Thank you for your help. I'm a little confused why the "while true" part is there? Is true satisfied by "fopen" being valid?
Also I'm going to be putting this into a function.
It seems that the while loop ends when the line processer (fget1) encounters a non-word with the break. I'm hoping that this function continues to search through the rest of the file, checking if they are valid words, then entering them into a cell. Will this occur? (Can you also elaborate on how to make a cell that can be used throughout a function, not just within this subfunction? Global cell I think?)
Sorry for the long question!!
why not to use while ~feof(fid)?!
"while true" is an infinite loop. The loop will be exited by the "break" statement in the "if" inside the loop.
fgetl() returns a string ("string" is defined as an array of type char) *except* when fgetl() encounters end of file. The test is thus to see whether end of file has been it. It is not a test for a "non-word". You have not defined what a "word" or "non-word" is, so you will have to put that in at the point I show the comment.

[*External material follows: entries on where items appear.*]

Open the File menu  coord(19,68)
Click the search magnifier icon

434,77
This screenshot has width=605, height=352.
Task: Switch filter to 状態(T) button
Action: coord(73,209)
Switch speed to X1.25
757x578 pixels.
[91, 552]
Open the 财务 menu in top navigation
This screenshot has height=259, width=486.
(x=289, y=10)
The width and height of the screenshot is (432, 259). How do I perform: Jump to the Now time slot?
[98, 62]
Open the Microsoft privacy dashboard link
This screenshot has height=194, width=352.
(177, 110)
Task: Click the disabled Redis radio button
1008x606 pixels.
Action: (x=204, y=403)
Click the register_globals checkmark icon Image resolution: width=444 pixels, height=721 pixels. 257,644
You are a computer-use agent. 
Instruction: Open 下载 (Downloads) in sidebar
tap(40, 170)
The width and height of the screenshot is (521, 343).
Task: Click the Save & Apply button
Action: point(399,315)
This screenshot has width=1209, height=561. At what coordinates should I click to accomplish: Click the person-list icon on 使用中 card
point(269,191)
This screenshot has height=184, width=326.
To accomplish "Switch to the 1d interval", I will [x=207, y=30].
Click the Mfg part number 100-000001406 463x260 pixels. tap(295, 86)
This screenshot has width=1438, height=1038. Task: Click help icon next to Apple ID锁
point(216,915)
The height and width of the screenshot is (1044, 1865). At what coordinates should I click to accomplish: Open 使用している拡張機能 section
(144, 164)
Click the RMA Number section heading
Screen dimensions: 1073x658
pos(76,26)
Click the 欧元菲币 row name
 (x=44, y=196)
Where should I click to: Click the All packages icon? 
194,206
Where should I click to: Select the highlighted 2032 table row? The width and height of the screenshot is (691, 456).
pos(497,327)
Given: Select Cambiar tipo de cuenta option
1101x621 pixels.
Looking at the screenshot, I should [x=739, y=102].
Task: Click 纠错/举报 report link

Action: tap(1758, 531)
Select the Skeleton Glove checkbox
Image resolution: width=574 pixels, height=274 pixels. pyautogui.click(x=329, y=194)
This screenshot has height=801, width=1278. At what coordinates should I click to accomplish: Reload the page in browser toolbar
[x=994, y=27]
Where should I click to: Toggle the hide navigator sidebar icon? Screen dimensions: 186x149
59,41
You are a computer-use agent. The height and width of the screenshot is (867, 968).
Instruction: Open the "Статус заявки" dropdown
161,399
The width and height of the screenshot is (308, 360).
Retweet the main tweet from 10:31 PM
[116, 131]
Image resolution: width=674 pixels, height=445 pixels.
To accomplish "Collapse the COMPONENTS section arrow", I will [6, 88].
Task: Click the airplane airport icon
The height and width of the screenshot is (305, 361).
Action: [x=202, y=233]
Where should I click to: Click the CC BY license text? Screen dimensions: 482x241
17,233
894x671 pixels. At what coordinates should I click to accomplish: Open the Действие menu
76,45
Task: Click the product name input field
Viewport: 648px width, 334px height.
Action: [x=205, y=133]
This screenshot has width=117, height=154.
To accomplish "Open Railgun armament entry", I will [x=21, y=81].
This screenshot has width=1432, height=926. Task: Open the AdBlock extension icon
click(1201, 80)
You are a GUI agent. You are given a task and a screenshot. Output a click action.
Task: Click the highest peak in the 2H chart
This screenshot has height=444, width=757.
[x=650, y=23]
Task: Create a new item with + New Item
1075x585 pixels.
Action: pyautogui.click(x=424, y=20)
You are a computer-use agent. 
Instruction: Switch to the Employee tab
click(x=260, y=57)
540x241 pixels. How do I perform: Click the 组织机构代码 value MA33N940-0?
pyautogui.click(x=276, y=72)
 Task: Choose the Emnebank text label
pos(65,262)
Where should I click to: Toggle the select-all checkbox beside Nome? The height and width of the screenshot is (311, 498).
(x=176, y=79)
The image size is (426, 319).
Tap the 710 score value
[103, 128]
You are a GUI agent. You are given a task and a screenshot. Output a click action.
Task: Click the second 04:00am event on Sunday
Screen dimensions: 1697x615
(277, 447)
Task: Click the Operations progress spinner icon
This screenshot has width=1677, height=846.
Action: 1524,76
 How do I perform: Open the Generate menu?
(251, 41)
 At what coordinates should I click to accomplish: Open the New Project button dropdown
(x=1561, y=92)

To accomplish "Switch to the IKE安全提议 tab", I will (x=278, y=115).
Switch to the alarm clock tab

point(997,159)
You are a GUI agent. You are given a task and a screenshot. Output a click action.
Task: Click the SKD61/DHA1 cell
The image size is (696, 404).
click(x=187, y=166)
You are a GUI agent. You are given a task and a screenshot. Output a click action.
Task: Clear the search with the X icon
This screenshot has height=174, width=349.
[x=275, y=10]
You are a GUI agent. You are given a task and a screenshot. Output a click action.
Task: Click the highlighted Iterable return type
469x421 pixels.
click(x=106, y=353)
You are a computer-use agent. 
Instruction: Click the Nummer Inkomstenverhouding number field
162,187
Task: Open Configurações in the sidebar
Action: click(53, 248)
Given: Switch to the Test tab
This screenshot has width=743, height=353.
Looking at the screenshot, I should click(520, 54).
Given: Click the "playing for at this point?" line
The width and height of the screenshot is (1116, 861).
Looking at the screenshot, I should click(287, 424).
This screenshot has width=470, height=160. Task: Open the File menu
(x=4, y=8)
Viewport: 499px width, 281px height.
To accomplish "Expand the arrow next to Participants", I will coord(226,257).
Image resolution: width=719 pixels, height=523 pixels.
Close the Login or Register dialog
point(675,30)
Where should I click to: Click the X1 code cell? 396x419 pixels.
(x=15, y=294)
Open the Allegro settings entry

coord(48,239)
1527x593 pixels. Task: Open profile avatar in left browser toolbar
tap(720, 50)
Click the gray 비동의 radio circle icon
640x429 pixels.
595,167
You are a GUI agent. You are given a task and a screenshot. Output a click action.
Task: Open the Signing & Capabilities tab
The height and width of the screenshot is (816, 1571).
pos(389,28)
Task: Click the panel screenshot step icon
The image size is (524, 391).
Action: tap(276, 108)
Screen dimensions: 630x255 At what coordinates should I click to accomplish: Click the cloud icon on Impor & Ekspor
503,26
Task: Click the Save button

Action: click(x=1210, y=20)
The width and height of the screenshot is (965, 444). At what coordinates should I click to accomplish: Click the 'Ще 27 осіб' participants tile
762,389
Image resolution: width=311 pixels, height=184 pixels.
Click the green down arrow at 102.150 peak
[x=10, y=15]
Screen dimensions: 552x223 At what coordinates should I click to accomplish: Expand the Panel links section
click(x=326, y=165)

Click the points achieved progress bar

feof(fid) only ever becomes true when there is no input remaining _and_ a read operation then attempts to read input that is not there. feof() does not look forward to see whether there is more input or not: it just reports on whether the eof flag has been set already by a read operation on an empty buffer having tried and failed to get input. If you had the case where, for example, you had a file that ended in XYZPDQ with no end-of-line indicator, then when a read operation got to that line, it would read the data that is there but *not* set the end-of-line indicator (in this case the buffer was not empty), and feof would not report true until the *next* read attempt found the buffer empty and nothing more to fetch.
This is how the C language standards and POSIX *define* end of file processing.
Because of this, you must test the result of each read operation, to see whether that was the read operation that found end-of-file.
If feof(fid) is true then reading from fid would fail, but feof() is not predictive, so the fact that feof() is false does not mean that a read will succeed.